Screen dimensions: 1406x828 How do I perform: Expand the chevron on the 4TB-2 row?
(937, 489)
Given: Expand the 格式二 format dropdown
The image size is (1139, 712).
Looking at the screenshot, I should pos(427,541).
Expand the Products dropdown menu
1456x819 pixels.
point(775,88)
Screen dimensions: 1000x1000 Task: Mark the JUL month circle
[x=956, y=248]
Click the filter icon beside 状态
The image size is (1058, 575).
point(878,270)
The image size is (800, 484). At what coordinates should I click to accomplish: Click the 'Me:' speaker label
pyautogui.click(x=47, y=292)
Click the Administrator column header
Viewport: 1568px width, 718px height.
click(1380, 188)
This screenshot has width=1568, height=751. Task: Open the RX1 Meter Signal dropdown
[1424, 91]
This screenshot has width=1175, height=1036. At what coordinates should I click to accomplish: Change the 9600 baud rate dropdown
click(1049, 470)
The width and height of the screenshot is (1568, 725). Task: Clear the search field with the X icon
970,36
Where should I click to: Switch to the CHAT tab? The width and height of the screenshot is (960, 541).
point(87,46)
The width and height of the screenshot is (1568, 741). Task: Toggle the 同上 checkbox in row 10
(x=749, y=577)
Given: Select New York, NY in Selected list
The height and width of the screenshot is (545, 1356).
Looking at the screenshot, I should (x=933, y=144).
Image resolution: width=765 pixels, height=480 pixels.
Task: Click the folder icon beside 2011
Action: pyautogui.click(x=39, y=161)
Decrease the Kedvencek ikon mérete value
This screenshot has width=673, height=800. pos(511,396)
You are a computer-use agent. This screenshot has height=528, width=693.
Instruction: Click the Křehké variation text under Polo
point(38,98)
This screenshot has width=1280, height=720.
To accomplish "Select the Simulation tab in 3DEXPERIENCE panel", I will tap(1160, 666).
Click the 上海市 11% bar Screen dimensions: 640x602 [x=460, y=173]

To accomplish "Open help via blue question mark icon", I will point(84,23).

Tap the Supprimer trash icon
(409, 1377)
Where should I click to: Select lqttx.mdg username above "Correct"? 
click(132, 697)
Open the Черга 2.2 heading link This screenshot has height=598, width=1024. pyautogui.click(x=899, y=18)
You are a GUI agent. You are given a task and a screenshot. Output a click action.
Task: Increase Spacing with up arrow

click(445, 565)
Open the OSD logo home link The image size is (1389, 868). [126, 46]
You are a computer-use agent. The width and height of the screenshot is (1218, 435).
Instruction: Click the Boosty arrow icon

What to produce: Word for word, restate the line that contains "The width and height of the screenshot is (1568, 725)." and each line after it, up to and including the last line of the listing; include nothing else.

Answer:
The width and height of the screenshot is (1568, 725). Task: Clear the search field with the X icon
970,36
Where should I click to: Switch to the CHAT tab? The width and height of the screenshot is (960, 541).
point(87,46)
The width and height of the screenshot is (1568, 741). Task: Toggle the 同上 checkbox in row 10
(x=749, y=577)
Given: Select New York, NY in Selected list
The height and width of the screenshot is (545, 1356).
Looking at the screenshot, I should (x=933, y=144).
Image resolution: width=765 pixels, height=480 pixels.
Task: Click the folder icon beside 2011
Action: pyautogui.click(x=39, y=161)
Decrease the Kedvencek ikon mérete value
This screenshot has width=673, height=800. pos(511,396)
You are a computer-use agent. This screenshot has height=528, width=693.
Instruction: Click the Křehké variation text under Polo
point(38,98)
This screenshot has width=1280, height=720.
To accomplish "Select the Simulation tab in 3DEXPERIENCE panel", I will tap(1160, 666).
Click the 上海市 11% bar Screen dimensions: 640x602 [x=460, y=173]

To accomplish "Open help via blue question mark icon", I will point(84,23).

Tap the Supprimer trash icon
(409, 1377)
Where should I click to: Select lqttx.mdg username above "Correct"? 
click(132, 697)
Open the Черга 2.2 heading link This screenshot has height=598, width=1024. pyautogui.click(x=899, y=18)
You are a GUI agent. You are given a task and a screenshot. Output a click action.
Task: Increase Spacing with up arrow

click(445, 565)
Open the OSD logo home link The image size is (1389, 868). [126, 46]
You are a computer-use agent. The width and height of the screenshot is (1218, 435).
Instruction: Click the Boosty arrow icon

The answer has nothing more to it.